Philippe Crouzet : « Vallourec s’est mis en situation de faire face à la crise »

2015-12-08T11:02:00+00:00

Vallourec-Chairman-Philippe-Crouzet cop. Stéphane RemaelMalgré le contexte des affaires particulièrement difficile, le président du directoire de Vallourec s’est dit confiant dans l’avenir, dans un entretien publié ce mardi 24 novembre par Le Figaro. Philippe Crouzet réfute par ailleurs la pertinence d’un rapprochement avec un concurrent comme avec un autre acteur du secteur parapétrolier. Ce même jour, le groupe français annonçait la signature d’un contrat cadre d’une durée de cinq ans avec le groupe Total.

Dans la période actuelle, « nous sommes à la fois confrontés à la brutalité de ce cycle pétrolier, à l’évolution du cycle macroéconomique dégradé par le ralentissement chinois et à la transformation des business model des opérateurs pétroliers », analyse Philippe Crouzet dans cet entretien, précisant que « les dépenses d’exploration-production auront en moyenne diminué de 25 % cette année, et même près de 40 % aux Etats-Unis ».

Dans ce contexte, « l’enjeu pour notre entreprise est d’abaisser note base de coûts et d’être en capacité de sortir de cette crise avec une compétitivité améliorée », poursuit le dirigeant.

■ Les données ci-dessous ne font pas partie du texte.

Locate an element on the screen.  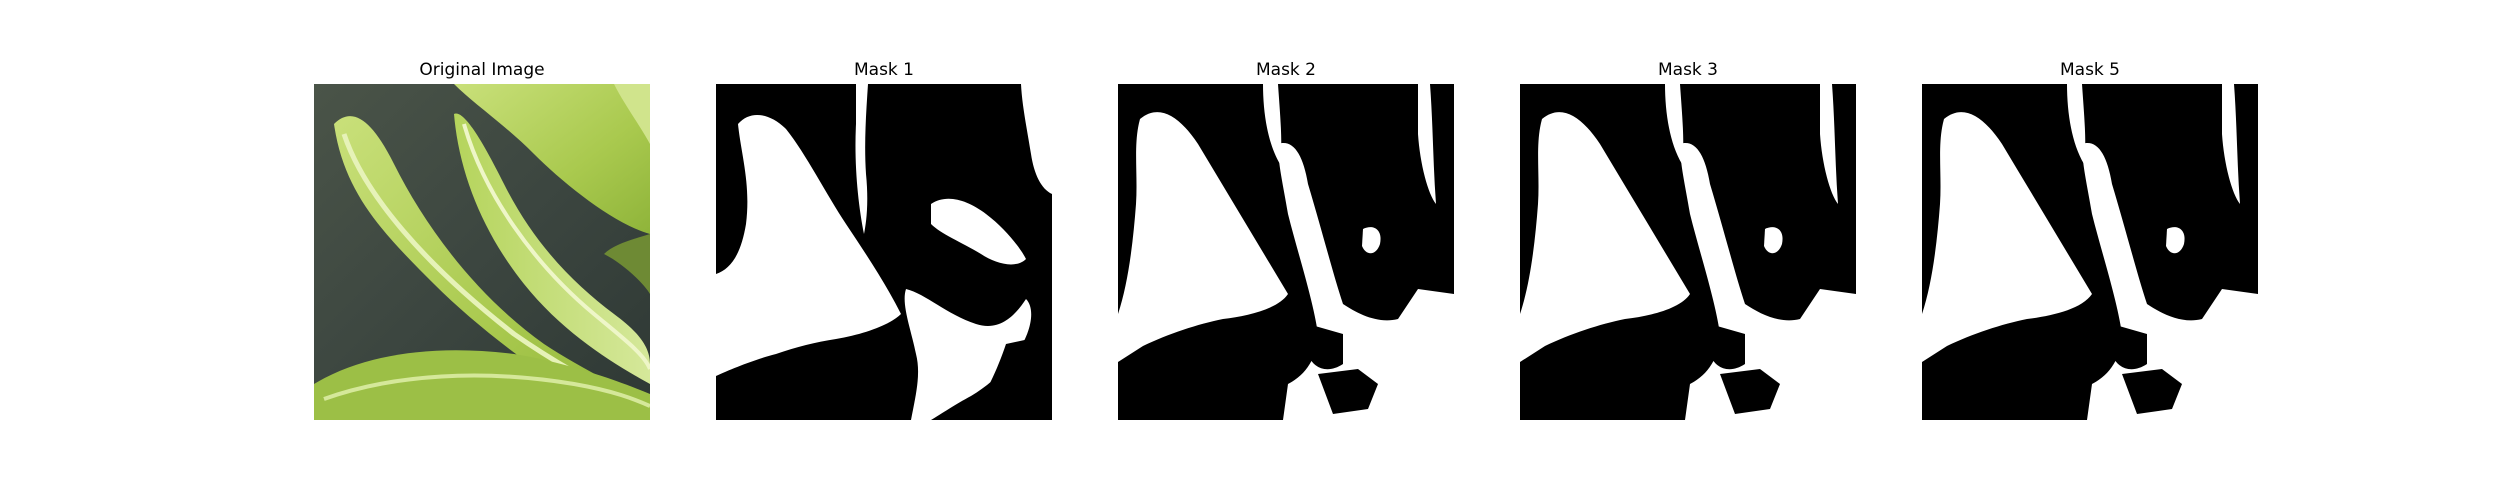
panel-title: Original Image is located at coordinates (482, 70).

C’est l’objectif du plan « d’économies structurelles » de
350 millions d’euros et de la décision de réduire de 20 % les effectifs européens, rappelle-t-il.

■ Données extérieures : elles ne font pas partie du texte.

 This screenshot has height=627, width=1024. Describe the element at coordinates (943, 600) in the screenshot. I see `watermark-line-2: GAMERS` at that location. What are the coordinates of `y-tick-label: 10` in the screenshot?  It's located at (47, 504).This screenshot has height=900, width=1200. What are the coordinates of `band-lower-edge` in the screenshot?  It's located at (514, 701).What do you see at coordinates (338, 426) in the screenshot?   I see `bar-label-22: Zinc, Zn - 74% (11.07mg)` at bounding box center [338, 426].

« Le bas niveau d’activité ne va pas durer éternellement », estime Philippe Crouzet. « En 2016, les dépenses d’exploration-production devraient certes à nouveau baisser, mais moins fort; de 6 % à 8 %, selon nos estimations ».

« Je ne dis pas que nous avons touché le fond, mais il faudra bien que les compagnies reprennent un jour les investissements pour reconstituer leurs réserves, sachant que les champs actuels subissent un épuisement naturel d’environ 5 % par an », avance-t-il.

Pour ce qui est de la recherche d’un partenaire majoritaire pour son usine de
Saint-Saulve (Nord), le dirigeant du groupe indique que plusieurs marques d’intérêt lui étaient parvenues et qu’il pensait « boucler ce dossier avant la fin de l’année ».

Malgré un résultat négatif au troisième trimestre de 2015, Vallourec « peut traverser cette période difficile sans avoir recours à des financements extérieurs », ajoute Philippe Crouzet.

Le responsable du groupe réfute par ailleurs la possibilité d’un rapprochement
avec un concurrent: « Dans notre métier, nous sommes trop peu d’acteurs dans le monde, trois en l’occurence, pour qu’une opération de ne bute pas sur de très sérieux problèmes de concurrence ».

Enfin, « quant à la création d’un grand acteur français du parapétrolier, encore faudrait-il que cela créée de réelles synergies, avec une logique industrielle », argumente Philippe Crouzet. « Cela ne me semble pas évident à priori. Vallourec doit rester sur le métier qu’il connaît, celui des tubes, quitte à l’élargir à des services directement associés, comme nous l’avons fait dans les opérations de soudage en offshore ».

Ce mardi, Vallourec a annoncé la signature d’un contrat de cinq ans avec le groupe Total pour ses besoins OCTG. « Fournisseur du groupe Total depuis de nombreuses années, Vallourec a su présenter une offre compétitive et pérenne en adéquation avec la nouvelle ligne stratégique définie par la major », précise le spécialiste des tubes pour l’énergie dans un communiqué.